Word and element location data:

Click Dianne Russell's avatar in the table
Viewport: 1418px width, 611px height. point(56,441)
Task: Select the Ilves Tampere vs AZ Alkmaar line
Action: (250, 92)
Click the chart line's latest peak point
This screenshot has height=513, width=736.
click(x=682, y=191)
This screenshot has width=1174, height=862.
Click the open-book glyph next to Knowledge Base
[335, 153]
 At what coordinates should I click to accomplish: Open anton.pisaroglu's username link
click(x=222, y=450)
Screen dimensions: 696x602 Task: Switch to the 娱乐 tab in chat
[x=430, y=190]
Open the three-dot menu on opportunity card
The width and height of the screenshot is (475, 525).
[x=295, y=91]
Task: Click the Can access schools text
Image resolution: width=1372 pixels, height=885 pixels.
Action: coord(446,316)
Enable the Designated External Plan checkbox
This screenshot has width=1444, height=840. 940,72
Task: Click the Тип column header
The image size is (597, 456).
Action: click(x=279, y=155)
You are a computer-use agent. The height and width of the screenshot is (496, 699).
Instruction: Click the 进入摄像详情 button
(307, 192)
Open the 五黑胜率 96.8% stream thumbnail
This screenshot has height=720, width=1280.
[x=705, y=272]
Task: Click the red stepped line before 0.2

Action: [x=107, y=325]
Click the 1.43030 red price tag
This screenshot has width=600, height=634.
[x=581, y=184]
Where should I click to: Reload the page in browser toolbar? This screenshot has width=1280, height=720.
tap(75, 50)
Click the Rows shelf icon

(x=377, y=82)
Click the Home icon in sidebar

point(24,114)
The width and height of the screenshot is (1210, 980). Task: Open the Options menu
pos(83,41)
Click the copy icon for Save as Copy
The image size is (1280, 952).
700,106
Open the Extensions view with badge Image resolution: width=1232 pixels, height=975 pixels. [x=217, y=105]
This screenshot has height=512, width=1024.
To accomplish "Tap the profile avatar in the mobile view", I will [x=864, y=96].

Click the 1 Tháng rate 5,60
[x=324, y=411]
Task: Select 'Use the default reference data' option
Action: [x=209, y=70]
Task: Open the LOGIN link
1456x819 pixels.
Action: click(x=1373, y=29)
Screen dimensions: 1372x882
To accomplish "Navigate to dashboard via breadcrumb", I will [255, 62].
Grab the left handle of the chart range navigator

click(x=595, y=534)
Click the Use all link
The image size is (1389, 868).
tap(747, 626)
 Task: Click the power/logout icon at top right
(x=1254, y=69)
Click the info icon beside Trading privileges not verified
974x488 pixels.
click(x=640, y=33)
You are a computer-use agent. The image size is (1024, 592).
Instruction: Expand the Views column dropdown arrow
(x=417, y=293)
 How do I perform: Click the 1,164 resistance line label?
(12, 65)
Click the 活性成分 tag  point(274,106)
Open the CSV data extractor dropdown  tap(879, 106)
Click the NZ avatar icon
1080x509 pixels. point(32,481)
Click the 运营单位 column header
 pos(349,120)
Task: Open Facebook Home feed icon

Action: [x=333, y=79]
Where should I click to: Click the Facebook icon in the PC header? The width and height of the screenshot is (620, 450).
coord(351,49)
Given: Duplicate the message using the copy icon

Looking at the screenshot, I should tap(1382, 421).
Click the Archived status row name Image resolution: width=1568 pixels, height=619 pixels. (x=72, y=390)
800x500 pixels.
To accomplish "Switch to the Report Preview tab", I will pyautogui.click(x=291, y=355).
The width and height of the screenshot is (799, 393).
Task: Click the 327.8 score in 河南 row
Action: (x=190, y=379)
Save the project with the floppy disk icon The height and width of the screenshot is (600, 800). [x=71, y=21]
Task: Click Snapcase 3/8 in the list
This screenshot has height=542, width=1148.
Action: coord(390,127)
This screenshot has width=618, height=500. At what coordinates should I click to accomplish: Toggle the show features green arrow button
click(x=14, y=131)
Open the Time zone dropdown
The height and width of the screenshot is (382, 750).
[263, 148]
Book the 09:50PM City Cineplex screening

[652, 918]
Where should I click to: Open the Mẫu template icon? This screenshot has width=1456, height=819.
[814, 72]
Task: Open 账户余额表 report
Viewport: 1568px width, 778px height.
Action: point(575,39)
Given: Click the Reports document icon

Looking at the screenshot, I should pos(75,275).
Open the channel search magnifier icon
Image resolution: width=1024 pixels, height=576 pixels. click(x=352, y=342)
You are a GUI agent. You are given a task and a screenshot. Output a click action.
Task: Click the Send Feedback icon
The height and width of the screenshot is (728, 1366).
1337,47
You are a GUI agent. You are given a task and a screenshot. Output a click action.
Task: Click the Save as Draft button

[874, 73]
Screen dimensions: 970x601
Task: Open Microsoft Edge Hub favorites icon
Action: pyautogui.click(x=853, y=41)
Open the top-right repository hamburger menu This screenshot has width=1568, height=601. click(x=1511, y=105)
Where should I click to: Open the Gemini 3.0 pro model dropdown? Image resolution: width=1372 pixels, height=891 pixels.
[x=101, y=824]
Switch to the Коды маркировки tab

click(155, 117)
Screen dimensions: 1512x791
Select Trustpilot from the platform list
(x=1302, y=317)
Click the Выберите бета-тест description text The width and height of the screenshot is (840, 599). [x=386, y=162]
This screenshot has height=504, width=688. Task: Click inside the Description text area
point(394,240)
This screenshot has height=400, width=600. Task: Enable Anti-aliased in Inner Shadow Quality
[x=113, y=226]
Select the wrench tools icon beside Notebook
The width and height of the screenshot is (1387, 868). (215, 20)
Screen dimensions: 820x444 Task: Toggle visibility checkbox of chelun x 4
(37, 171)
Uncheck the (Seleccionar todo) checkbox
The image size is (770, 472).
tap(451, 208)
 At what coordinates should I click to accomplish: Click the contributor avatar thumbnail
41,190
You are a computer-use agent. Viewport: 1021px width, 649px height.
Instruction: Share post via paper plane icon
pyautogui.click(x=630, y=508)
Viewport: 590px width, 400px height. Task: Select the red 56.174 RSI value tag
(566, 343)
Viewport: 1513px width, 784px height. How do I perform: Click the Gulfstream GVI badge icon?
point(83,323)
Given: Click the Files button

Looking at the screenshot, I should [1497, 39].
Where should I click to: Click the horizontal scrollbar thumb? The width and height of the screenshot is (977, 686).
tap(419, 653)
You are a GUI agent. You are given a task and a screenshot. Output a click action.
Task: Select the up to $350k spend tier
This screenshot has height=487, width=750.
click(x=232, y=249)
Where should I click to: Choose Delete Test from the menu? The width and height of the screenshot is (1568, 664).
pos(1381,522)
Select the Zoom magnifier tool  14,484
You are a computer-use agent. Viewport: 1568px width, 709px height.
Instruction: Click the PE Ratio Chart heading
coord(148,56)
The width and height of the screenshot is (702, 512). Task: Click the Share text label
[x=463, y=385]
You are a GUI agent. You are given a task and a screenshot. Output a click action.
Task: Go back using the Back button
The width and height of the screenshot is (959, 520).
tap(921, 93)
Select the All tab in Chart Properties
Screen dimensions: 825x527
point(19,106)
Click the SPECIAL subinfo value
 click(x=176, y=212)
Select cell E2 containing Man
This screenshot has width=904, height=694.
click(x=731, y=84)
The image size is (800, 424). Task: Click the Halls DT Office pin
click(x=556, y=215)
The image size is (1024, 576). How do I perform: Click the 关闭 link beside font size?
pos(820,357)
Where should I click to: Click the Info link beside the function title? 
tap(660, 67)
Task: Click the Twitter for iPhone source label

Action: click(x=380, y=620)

**The exercise**
Swap "browser toolbar" for "browser header" everywhere it occurs in the data above. Leave every other part unchanged.

**Task output**
Click Dianne Russell's avatar in the table
Viewport: 1418px width, 611px height. point(56,441)
Task: Select the Ilves Tampere vs AZ Alkmaar line
Action: (250, 92)
Click the chart line's latest peak point
This screenshot has height=513, width=736.
click(x=682, y=191)
This screenshot has width=1174, height=862.
Click the open-book glyph next to Knowledge Base
[335, 153]
 At what coordinates should I click to accomplish: Open anton.pisaroglu's username link
click(x=222, y=450)
Screen dimensions: 696x602 Task: Switch to the 娱乐 tab in chat
[x=430, y=190]
Open the three-dot menu on opportunity card
The width and height of the screenshot is (475, 525).
[x=295, y=91]
Task: Click the Can access schools text
Image resolution: width=1372 pixels, height=885 pixels.
Action: coord(446,316)
Enable the Designated External Plan checkbox
This screenshot has width=1444, height=840. 940,72
Task: Click the Тип column header
The image size is (597, 456).
Action: click(x=279, y=155)
You are a computer-use agent. The height and width of the screenshot is (496, 699).
Instruction: Click the 进入摄像详情 button
(307, 192)
Open the 五黑胜率 96.8% stream thumbnail
This screenshot has height=720, width=1280.
[x=705, y=272]
Task: Click the red stepped line before 0.2

Action: [x=107, y=325]
Click the 1.43030 red price tag
This screenshot has width=600, height=634.
[x=581, y=184]
Where should I click to: Reload the page in browser header? This screenshot has width=1280, height=720.
tap(75, 50)
Click the Rows shelf icon

(x=377, y=82)
Click the Home icon in sidebar

point(24,114)
The width and height of the screenshot is (1210, 980). Task: Open the Options menu
pos(83,41)
Click the copy icon for Save as Copy
The image size is (1280, 952).
700,106
Open the Extensions view with badge Image resolution: width=1232 pixels, height=975 pixels. [x=217, y=105]
This screenshot has height=512, width=1024.
To accomplish "Tap the profile avatar in the mobile view", I will [x=864, y=96].

Click the 1 Tháng rate 5,60
[x=324, y=411]
Task: Select 'Use the default reference data' option
Action: [x=209, y=70]
Task: Open the LOGIN link
1456x819 pixels.
Action: click(x=1373, y=29)
Screen dimensions: 1372x882
To accomplish "Navigate to dashboard via breadcrumb", I will [255, 62].
Grab the left handle of the chart range navigator

click(x=595, y=534)
Click the Use all link
The image size is (1389, 868).
tap(747, 626)
 Task: Click the power/logout icon at top right
(x=1254, y=69)
Click the info icon beside Trading privileges not verified
974x488 pixels.
click(x=640, y=33)
You are a computer-use agent. The image size is (1024, 592).
Instruction: Expand the Views column dropdown arrow
(x=417, y=293)
 How do I perform: Click the 1,164 resistance line label?
(12, 65)
Click the 活性成分 tag  point(274,106)
Open the CSV data extractor dropdown  tap(879, 106)
Click the NZ avatar icon
1080x509 pixels. point(32,481)
Click the 运营单位 column header
 pos(349,120)
Task: Open Facebook Home feed icon

Action: [x=333, y=79]
Where should I click to: Click the Facebook icon in the PC header? The width and height of the screenshot is (620, 450).
coord(351,49)
Given: Duplicate the message using the copy icon

Looking at the screenshot, I should tap(1382, 421).
Click the Archived status row name Image resolution: width=1568 pixels, height=619 pixels. (x=72, y=390)
800x500 pixels.
To accomplish "Switch to the Report Preview tab", I will pyautogui.click(x=291, y=355).
The width and height of the screenshot is (799, 393).
Task: Click the 327.8 score in 河南 row
Action: (x=190, y=379)
Save the project with the floppy disk icon The height and width of the screenshot is (600, 800). [x=71, y=21]
Task: Click Snapcase 3/8 in the list
This screenshot has height=542, width=1148.
Action: coord(390,127)
This screenshot has width=618, height=500. At what coordinates should I click to accomplish: Toggle the show features green arrow button
click(x=14, y=131)
Open the Time zone dropdown
The height and width of the screenshot is (382, 750).
[263, 148]
Book the 09:50PM City Cineplex screening

[652, 918]
Where should I click to: Open the Mẫu template icon? This screenshot has width=1456, height=819.
[814, 72]
Task: Open 账户余额表 report
Viewport: 1568px width, 778px height.
Action: point(575,39)
Given: Click the Reports document icon

Looking at the screenshot, I should pos(75,275).
Open the channel search magnifier icon
Image resolution: width=1024 pixels, height=576 pixels. click(x=352, y=342)
You are a GUI agent. You are given a task and a screenshot. Output a click action.
Task: Click the Send Feedback icon
The height and width of the screenshot is (728, 1366).
1337,47
You are a GUI agent. You are given a task and a screenshot. Output a click action.
Task: Click the Save as Draft button

[874, 73]
Screen dimensions: 970x601
Task: Open Microsoft Edge Hub favorites icon
Action: pyautogui.click(x=853, y=41)
Open the top-right repository hamburger menu This screenshot has width=1568, height=601. click(x=1511, y=105)
Where should I click to: Open the Gemini 3.0 pro model dropdown? Image resolution: width=1372 pixels, height=891 pixels.
[x=101, y=824]
Switch to the Коды маркировки tab

click(155, 117)
Screen dimensions: 1512x791
Select Trustpilot from the platform list
(x=1302, y=317)
Click the Выберите бета-тест description text The width and height of the screenshot is (840, 599). [x=386, y=162]
This screenshot has height=504, width=688. Task: Click inside the Description text area
point(394,240)
This screenshot has height=400, width=600. Task: Enable Anti-aliased in Inner Shadow Quality
[x=113, y=226]
Select the wrench tools icon beside Notebook
The width and height of the screenshot is (1387, 868). (215, 20)
Screen dimensions: 820x444 Task: Toggle visibility checkbox of chelun x 4
(37, 171)
Uncheck the (Seleccionar todo) checkbox
The image size is (770, 472).
tap(451, 208)
 At what coordinates should I click to accomplish: Click the contributor avatar thumbnail
41,190
You are a computer-use agent. Viewport: 1021px width, 649px height.
Instruction: Share post via paper plane icon
pyautogui.click(x=630, y=508)
Viewport: 590px width, 400px height. Task: Select the red 56.174 RSI value tag
(566, 343)
Viewport: 1513px width, 784px height. How do I perform: Click the Gulfstream GVI badge icon?
point(83,323)
Given: Click the Files button

Looking at the screenshot, I should [1497, 39].
Where should I click to: Click the horizontal scrollbar thumb? The width and height of the screenshot is (977, 686).
tap(419, 653)
You are a GUI agent. You are given a task and a screenshot. Output a click action.
Task: Select the up to $350k spend tier
This screenshot has height=487, width=750.
click(x=232, y=249)
Where should I click to: Choose Delete Test from the menu? The width and height of the screenshot is (1568, 664).
pos(1381,522)
Select the Zoom magnifier tool  14,484
You are a computer-use agent. Viewport: 1568px width, 709px height.
Instruction: Click the PE Ratio Chart heading
coord(148,56)
The width and height of the screenshot is (702, 512). Task: Click the Share text label
[x=463, y=385]
You are a GUI agent. You are given a task and a screenshot. Output a click action.
Task: Go back using the Back button
The width and height of the screenshot is (959, 520).
tap(921, 93)
Select the All tab in Chart Properties
Screen dimensions: 825x527
point(19,106)
Click the SPECIAL subinfo value
 click(x=176, y=212)
Select cell E2 containing Man
This screenshot has width=904, height=694.
click(x=731, y=84)
The image size is (800, 424). Task: Click the Halls DT Office pin
click(x=556, y=215)
The image size is (1024, 576). How do I perform: Click the 关闭 link beside font size?
pos(820,357)
Where should I click to: Click the Info link beside the function title? 
tap(660, 67)
Task: Click the Twitter for iPhone source label

Action: click(x=380, y=620)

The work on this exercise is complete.